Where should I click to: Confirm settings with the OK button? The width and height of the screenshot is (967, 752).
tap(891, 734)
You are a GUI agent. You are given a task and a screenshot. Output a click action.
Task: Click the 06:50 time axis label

....

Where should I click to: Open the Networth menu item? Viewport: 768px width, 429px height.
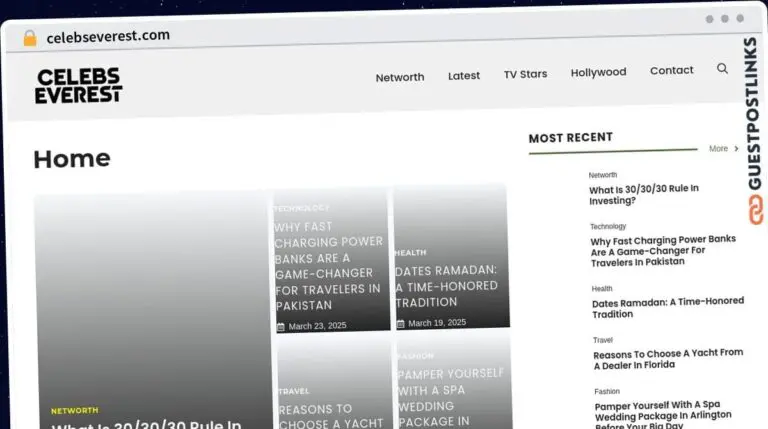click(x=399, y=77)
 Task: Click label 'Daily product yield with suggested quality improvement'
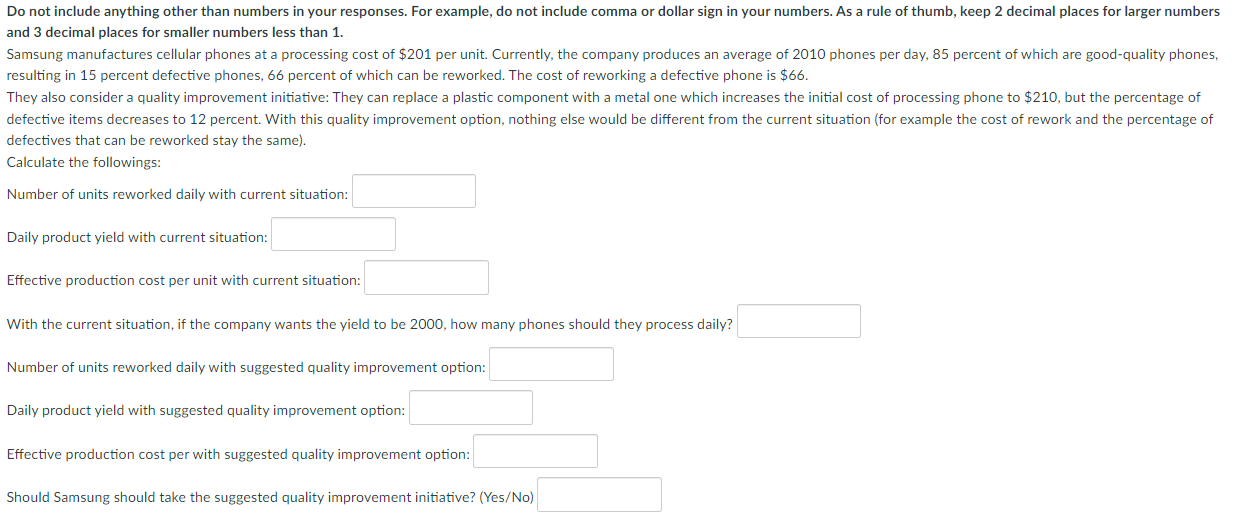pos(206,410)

....

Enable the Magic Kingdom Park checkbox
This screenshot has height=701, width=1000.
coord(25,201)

....

_Task directions_. Could you reproduce, exactly, every line above from the line with "You are a GUI" to the line with "Task: Click the 06:50 time axis label", and no other line? Both ends count.

_Result_.
You are a GUI agent. You are given a task and a screenshot. Output a click action.
Task: Click the 06:50 time axis label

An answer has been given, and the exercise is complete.